My Les Baer will do this:
Ernest, a 72 year old Bullseye shooter, did this at 50 yards with his pistol:
To have a 1911 that will shoot as good as Ernest's pistol will probably cost you between $2500 and $3500 dollars. And you will have to wait a year, maybe more. I recently asked the Gunsmith for the Army Reserve Team how many months he was behind, and he just groaned.
My RIA leads right in the throat with cast lead bullets. No problem with jacketed. I am going to load up some abrasive bullets and shoot them down the tube and see if that polishes the throat. This pistol has zero problems feeding my 200 LSWC's, 230 LRN, and of course, 230 FMJ RN. Every 1911 should feed a 230 FMJ RN.
I don't have any problems with the skinny sights, and it is not like I can see iron sights clearly any more. They are good enough for general orientation. These GI sights are adequate for spitting distances, and as the range master said, when I moved the target out to 25 yards, "

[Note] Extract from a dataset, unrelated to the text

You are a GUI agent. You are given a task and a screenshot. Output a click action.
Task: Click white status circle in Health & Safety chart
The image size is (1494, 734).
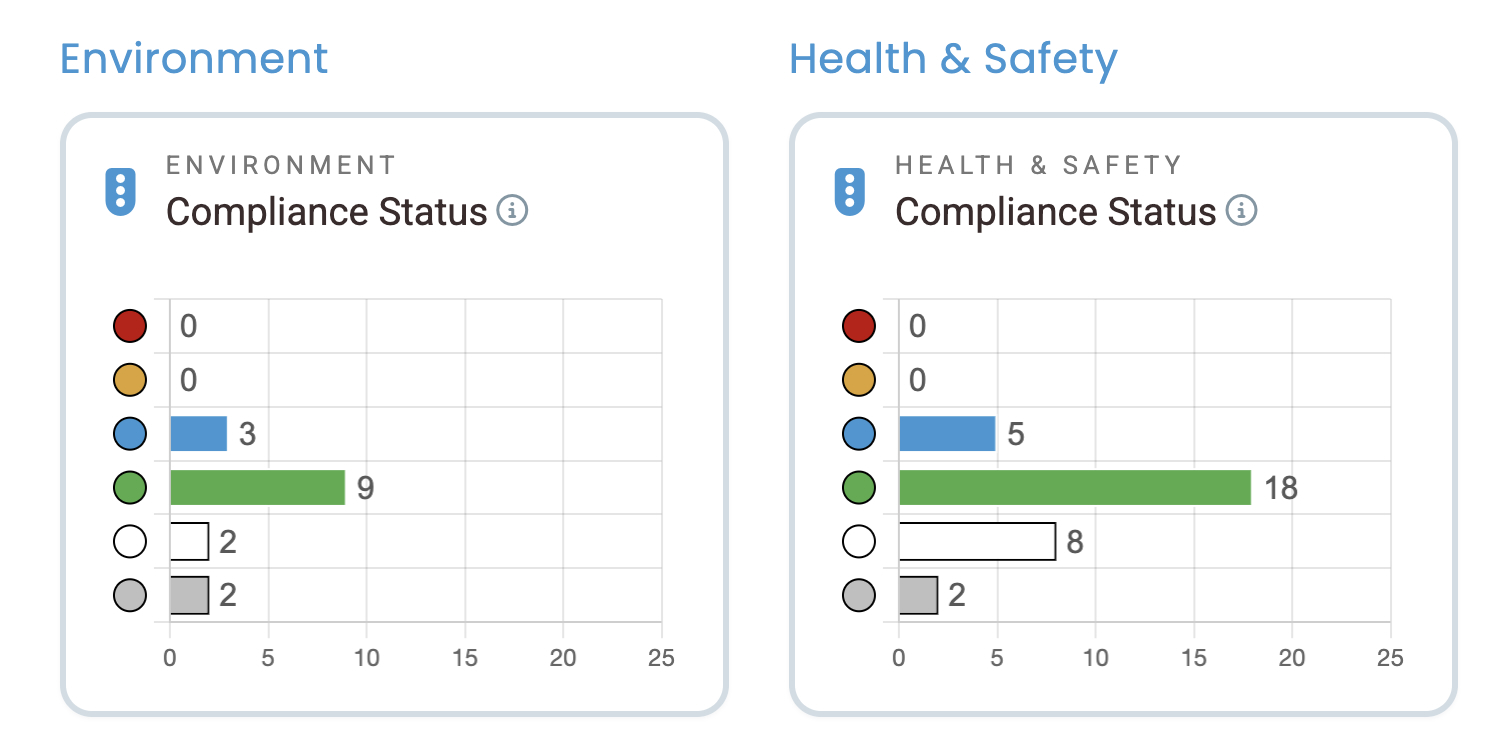859,542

if they are that far away they are not a problem". Well, maybe not to me. But I will be to them. The original configuration GI sights are snag free, if that is any consideration.

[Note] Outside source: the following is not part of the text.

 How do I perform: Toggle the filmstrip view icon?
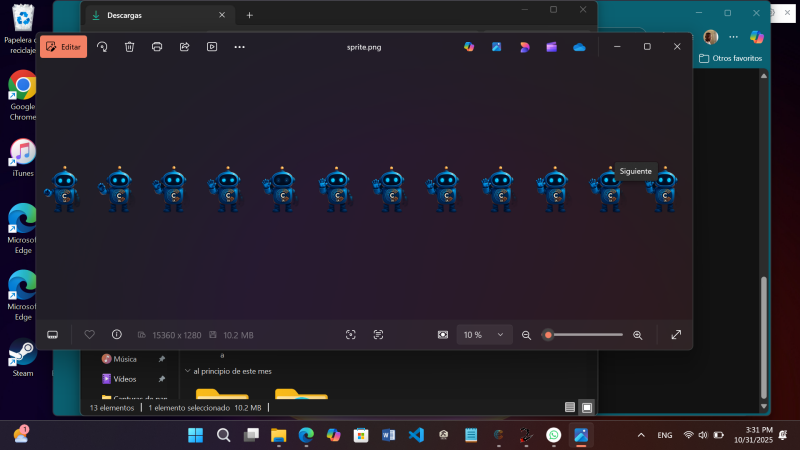click(53, 335)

I wanted a thumb cocking 1911. I did not want a beavertail. I think cocked and locked is dangerous, I have had the thumb safety bump off too many times, and a beavertail just gets in the way of thumb cocking a 1911. And it gets in the way of lowering the hammer. You might as well go striker fired if you are going cocked and locked. If I carry the thing, or use it as a "truck gun" it will be transported in condition 2, that is, round in the chamber and hammer down. This is how the gun was designed to be carried, accidental discharges changed the mode of carry to cocked and locked, in the flap holster. By the time you get to Vietnam you were not allowed to put a magazine in the pistol until you were on the way to the drop zone, and you could only chamber a round once you were on the ground. But the pre WW1 mode of carry was round in chamber, hammer down, in the flap holster. Incidentally this is the mode that General Hatcher recommended, and he personally knew John Browning. These guys who carried Colt SAA's on the Indian frontier were not scared of thumb cocking nor lowering the hammer. I can thumb cock with the best of them, either using the pistol hand, or the support hand to thumb cock.
I use two hands to lower the hammer. The middle finger of the left hand is between the hammer and slide, the forefinger in the hammer spur notch. I pull the trigger with the right hand and pull out the left middle finger, which lowers the hammer, and use the forefinger in the hammer spur notch to control things once the middle finger is free. That gets the hammer down slowly. I did notice in the Texas Ranger Museum in San Antonio, lots of pictures of Texas Rangers on horseback, with 1911's in open holsters, and the hammer down. I can't prove the 1911's were loaded, but I don't think those men were all that scared of condition 2.